From the data below, return the exact lines starting at the line containing "The width and" and ending at the line containing "Open Extensions via the external link icon", both included, and nothing else.

::: Data for the task :::

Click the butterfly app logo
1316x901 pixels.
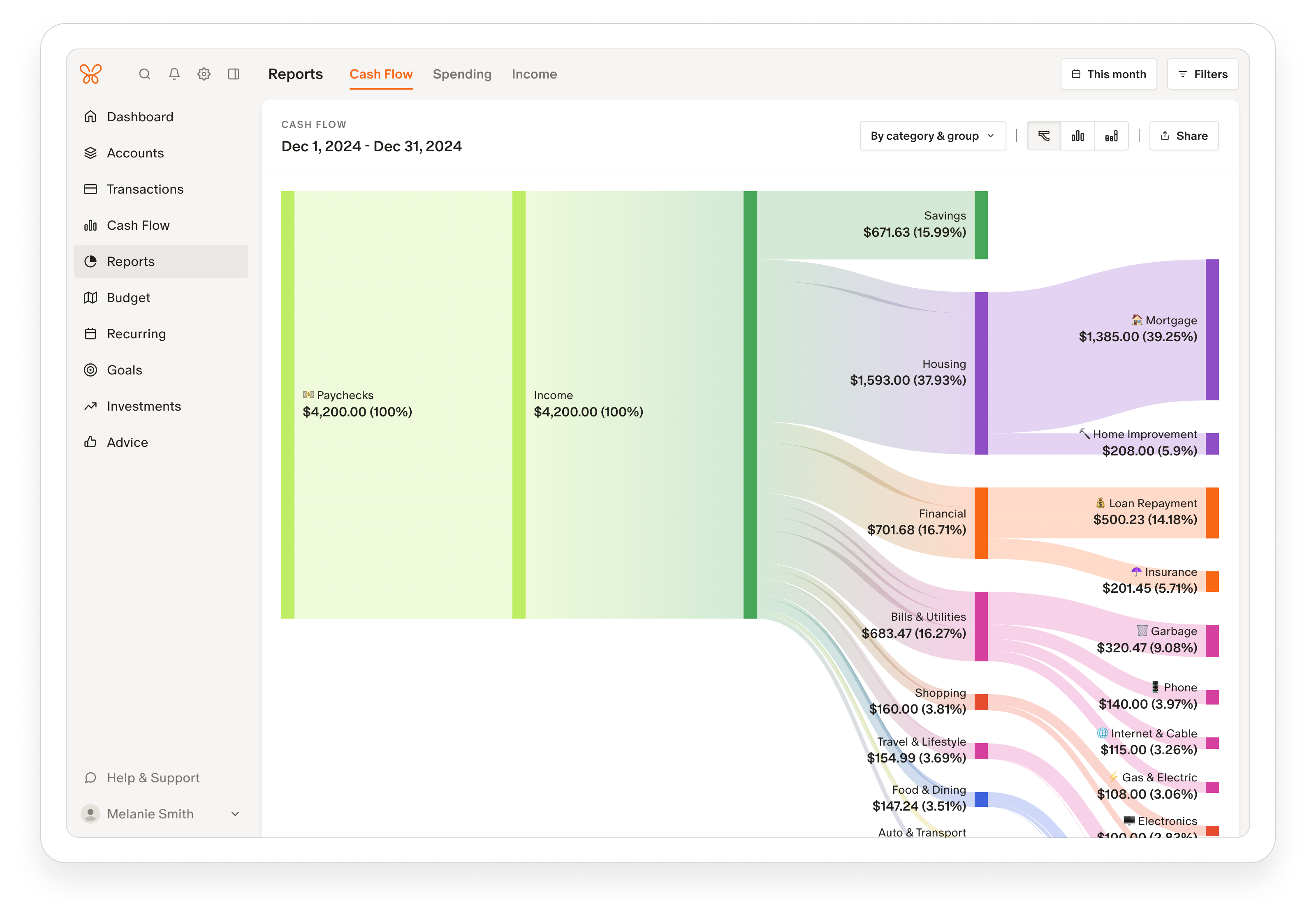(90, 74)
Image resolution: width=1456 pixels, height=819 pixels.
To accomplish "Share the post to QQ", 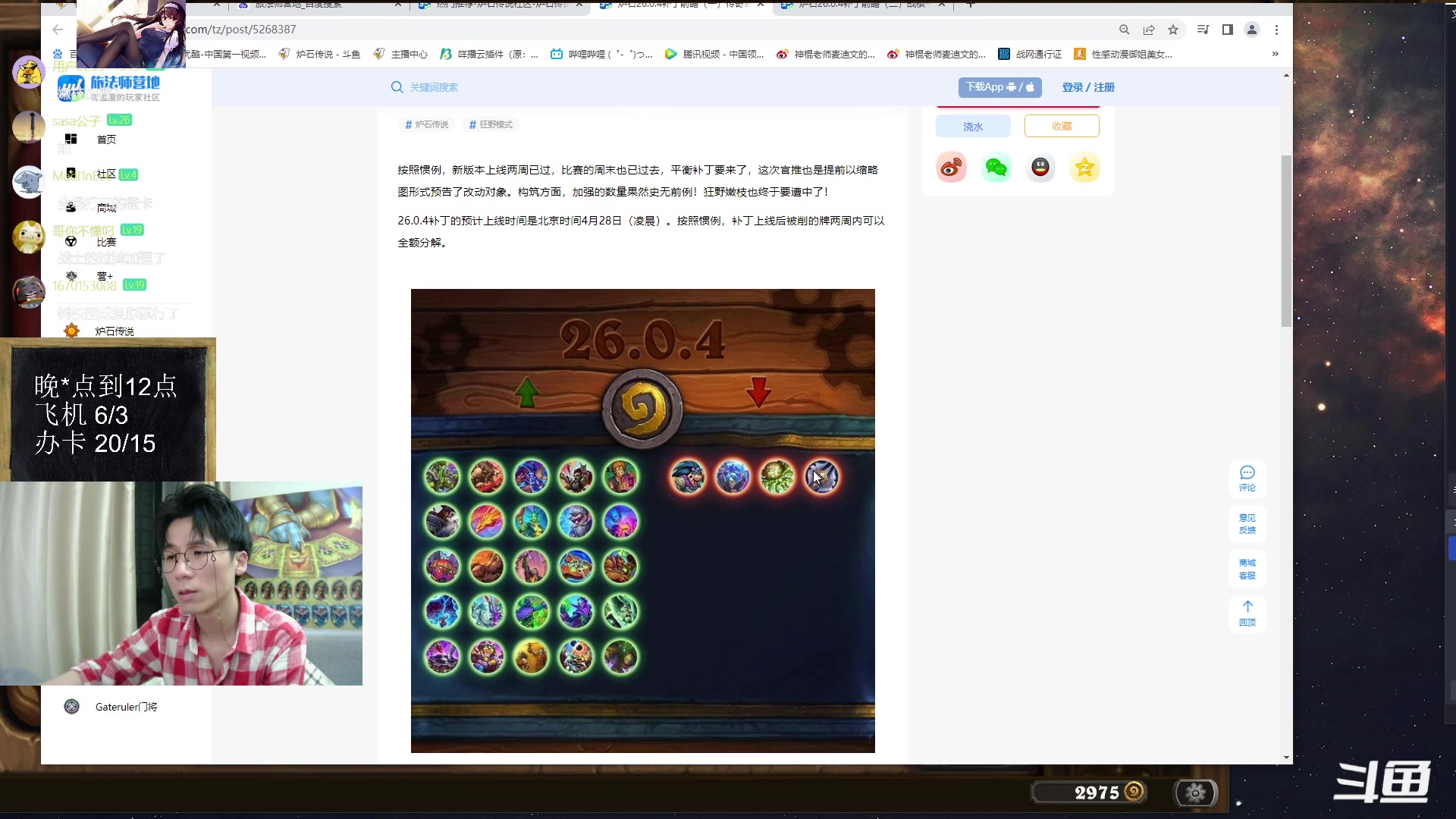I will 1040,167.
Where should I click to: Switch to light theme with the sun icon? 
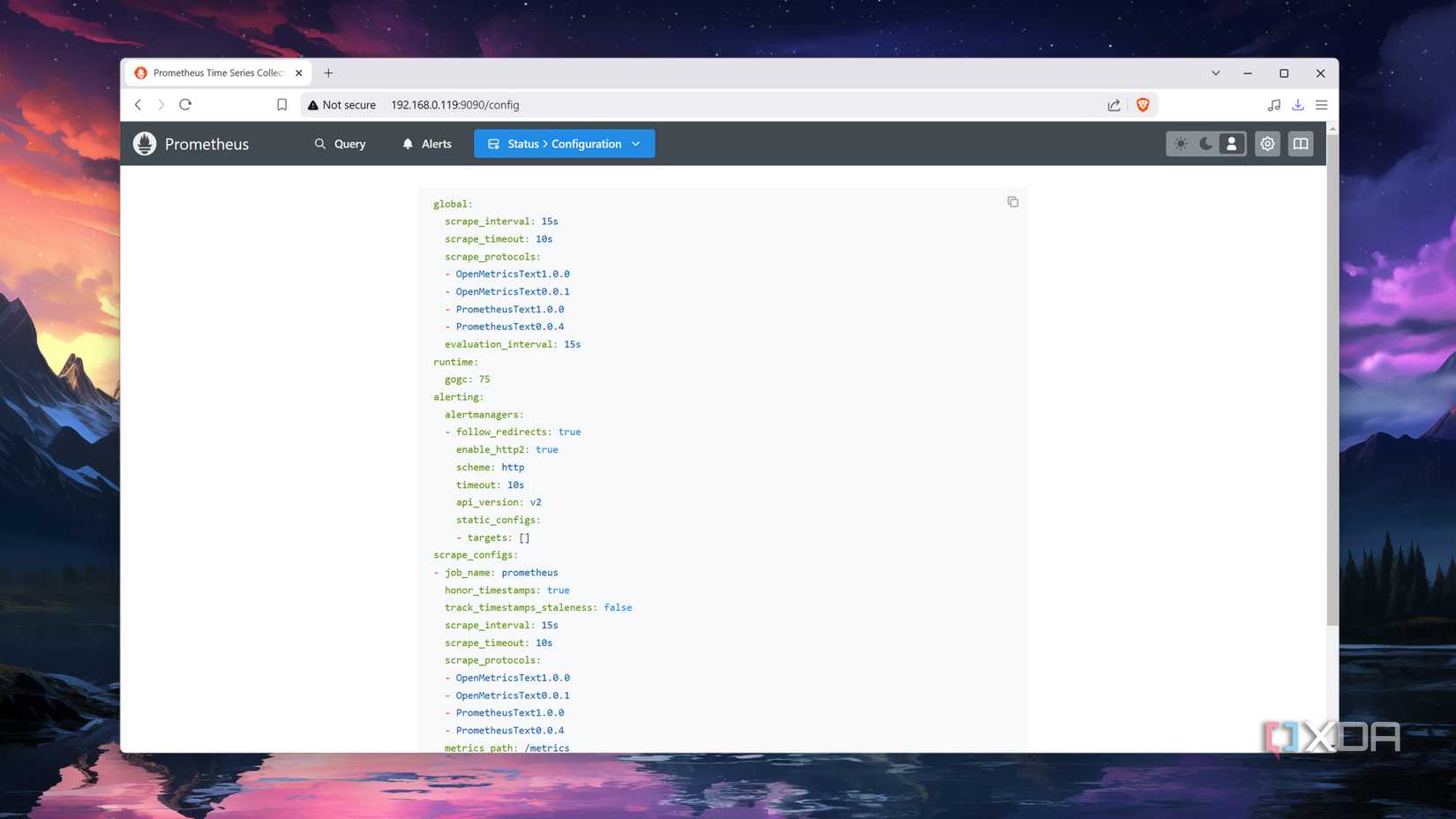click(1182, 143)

:::
::: Data for the task :::

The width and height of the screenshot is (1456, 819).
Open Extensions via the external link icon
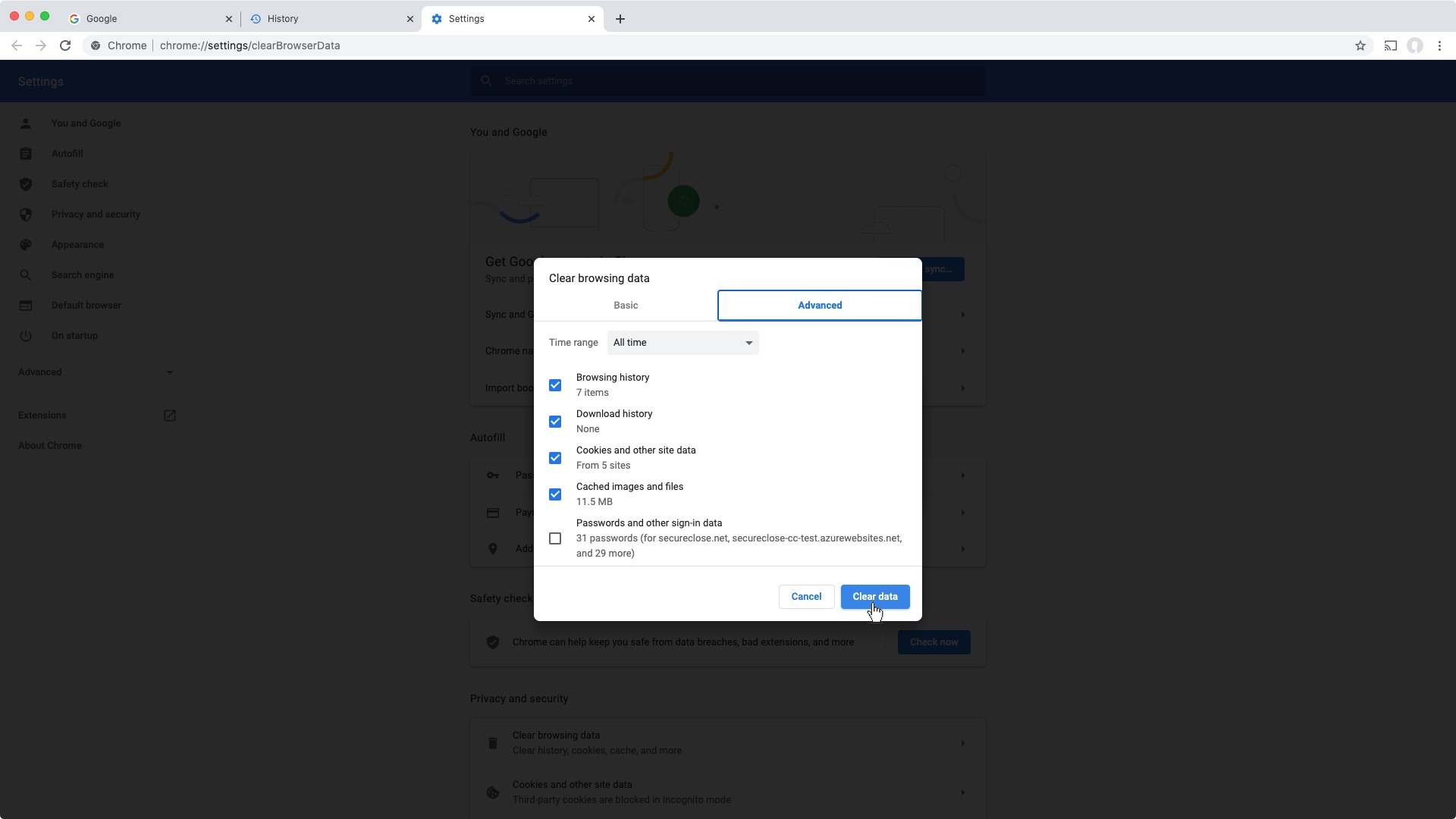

:::
::: Data for the task :::

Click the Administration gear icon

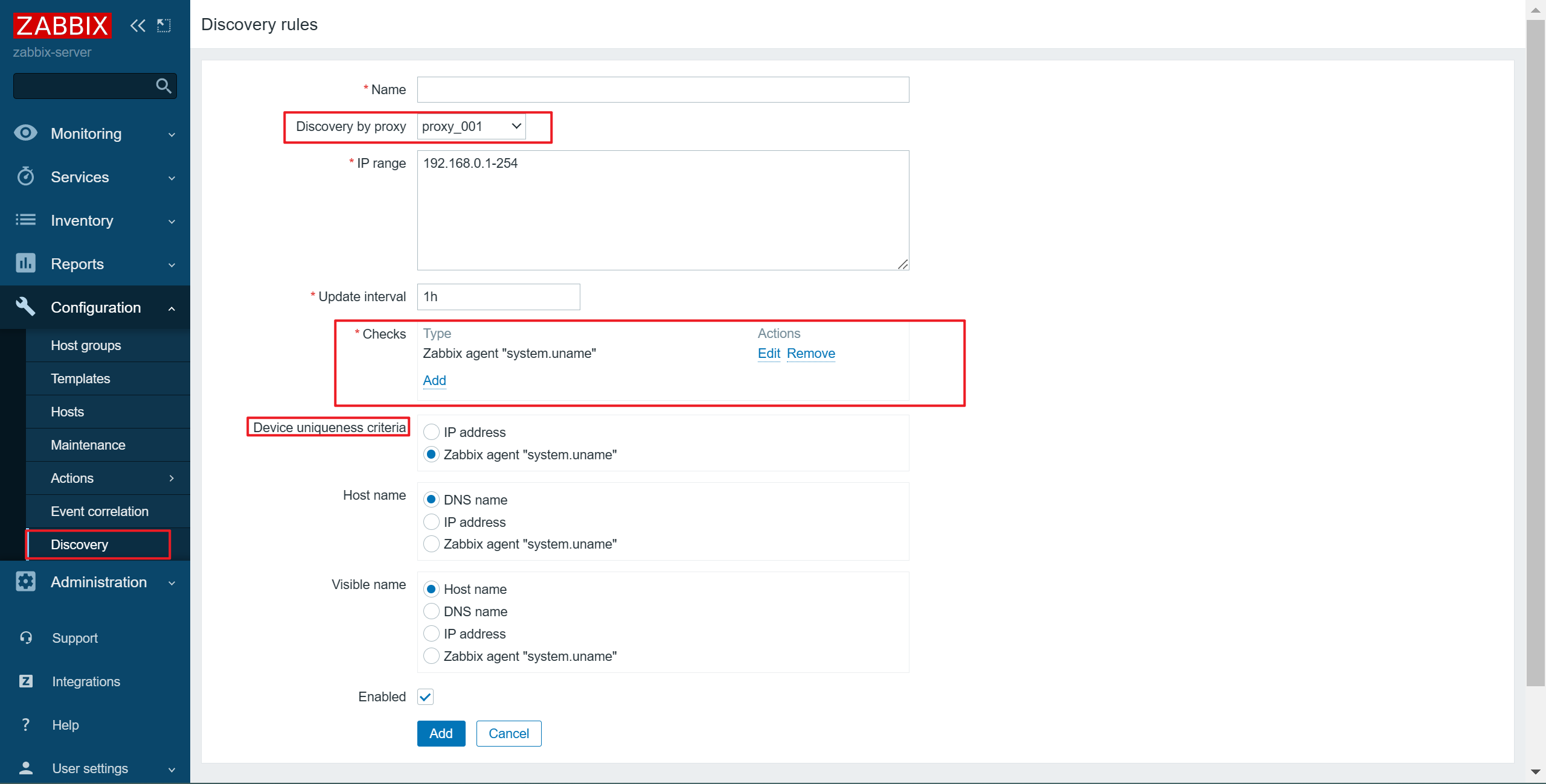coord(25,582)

:::

■ Reply
The width and height of the screenshot is (1456, 819).
Open Extensions via the external link icon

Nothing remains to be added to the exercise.